D.J.'s familiar with the college ball process, having two older brothers who play Division I football. After seeing a disastrous end to a University of Minnesota basketball game, however, she's pretty sure she wants nothing to do with Division I women's basketball. Going to a Division III college will take off a lot of the pressure and that way if she screws up, well, it's just Division III, right?
All of this sounds good on paper, but there's one thing D.J. isn't factoring in: Athletics are her calling. She might not be the most outstanding student, but she has sports in her blood and coaching in her brain. Everyone sees this except D.J. herself, and it takes a lot of nagging, a lot of love, and a physics genius who can't play basketball to make her see what she's worth.
Don't laugh, but I think
Front and Center is a perfect readalike for another favorite book of mine from 2007:
Dramarama by E. Lockhart. D.J. is the complete opposite of Sadye: an introvert, terrified of being on stage, anything but outspoken. What both books have in common is their message, which is that you have to follow your true talents even if they scare you, even if they take you in a different direction than the one you planned. The best thing about the Dairy Queen series is how meticulous Murdock is about taking us through D.J.'s thoughts and internal processes. She great use of first-person narration and shows us how D.J., who doesn't say anything out loud to anyone if she can help it, grows from someone who does everything she's told without question to someone who thinks not just for, but
about, herself and her personal goals.
I'm sad that this series has come to a close, but I'm thrilled with the way it ended and I can't wait to see what Murdock will offer next for YA readers.
2 comments:
Thank you for writing about this wonderful series.

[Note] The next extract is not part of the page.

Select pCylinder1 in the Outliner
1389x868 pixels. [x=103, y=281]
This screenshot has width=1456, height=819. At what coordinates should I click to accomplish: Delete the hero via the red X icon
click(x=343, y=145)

I love D.J. and wish I could buy a football jersey in Red Bend colors with SCHWENK on the back. I have my copy of "Front and Center" preordered. I just listened (again) to the audiobooks of the first two in preparation for this one. I highly recommend the recording. The reader, Natalie Moore, is a genius.
@ The Renewable Virgin: I absolutely love your football jersey idea! I would buy one in an instant.
I've heard great things about the DQ audiobooks but I haven't listened to them. I hear the reader has a terrific Wisconsin accent. Having lived in Wisconsin for four years, I can just imagine how it sounds.